Me decido a retomar este hilo después de ver por enésima vez en el foro que las menciones del cine nipón se reducen casi exclusivamente a Kurosawa (y, en menor medida, Ozu y Mizoguchi), por lo que me propongo dedicar una pequeña serie de entradas a reivindicar a unos cuantos cineastas del país del Sol Naciente cuya obra desearía conocer mejor en base a los (pocos) títulos que conozco de ellos.

◆ TAREAS PENDIENTES:
1) Cita textualmente el fragmento del texto sobre cine japonés comprendido entre "Me decido a" y "conozco de ellos.", ambos incluidos.
2) Resume en una sola oración el texto sobre cine japonés.
3) Según el texto sobre cine japonés, ¿a qué cineasta se reducen casi exclusivamente las menciones del cine nipón en el foro?

◆ DATOS DISPONIBLES:
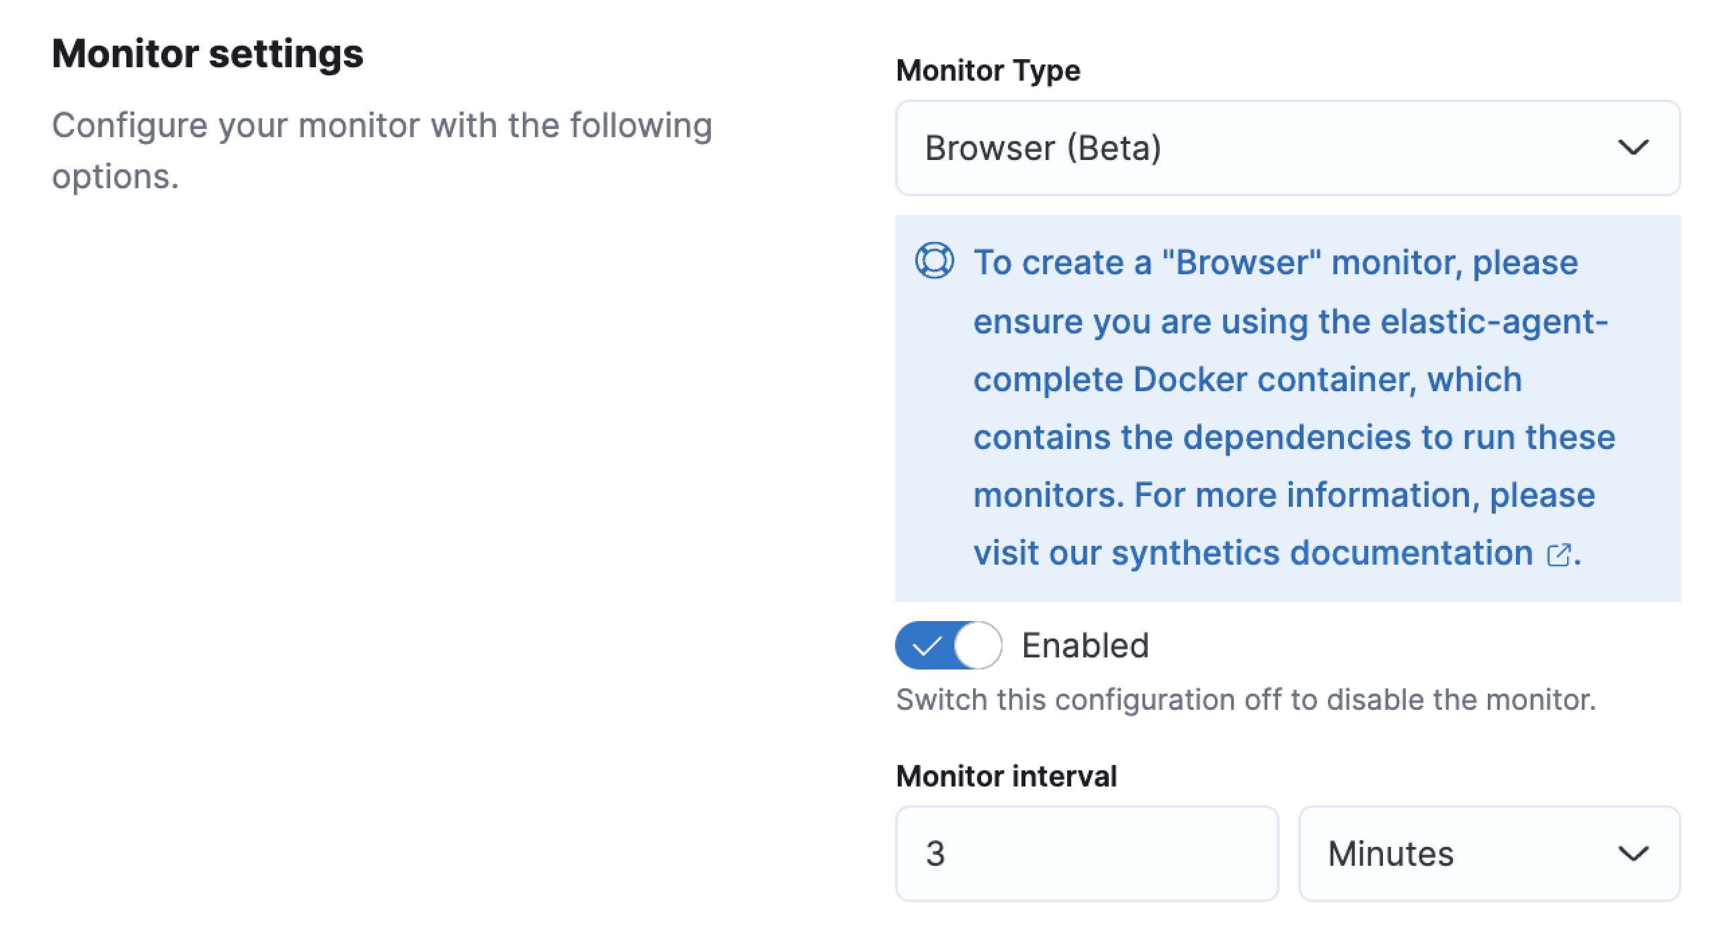The width and height of the screenshot is (1723, 933).
Task: Click the Enabled text beside the switch
Action: coord(1085,645)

◆ LISTA DE RESPUESTAS:
1)
Me decido a retomar este hilo después de ver por enésima vez en el foro que las menciones del cine nipón se reducen casi exclusivamente a Kurosawa (y, en menor medida, Ozu y Mizoguchi), por lo que me propongo dedicar una pequeña serie de entradas a reivindicar a unos cuantos cineastas del país del Sol Naciente cuya obra desearía conocer mejor en base a los (pocos) títulos que conozco de ellos.

2) Se retoma el hilo porque en el foro las menciones del cine japonés se limitan casi por completo a Kurosawa (y, en menor medida, a Ozu y Mizoguchi), con el propósito de dedicar una pequeña serie de entradas a reivindicar a otros cineastas de ese país cuya obra se desea conocer mejor.

3) A Kurosawa.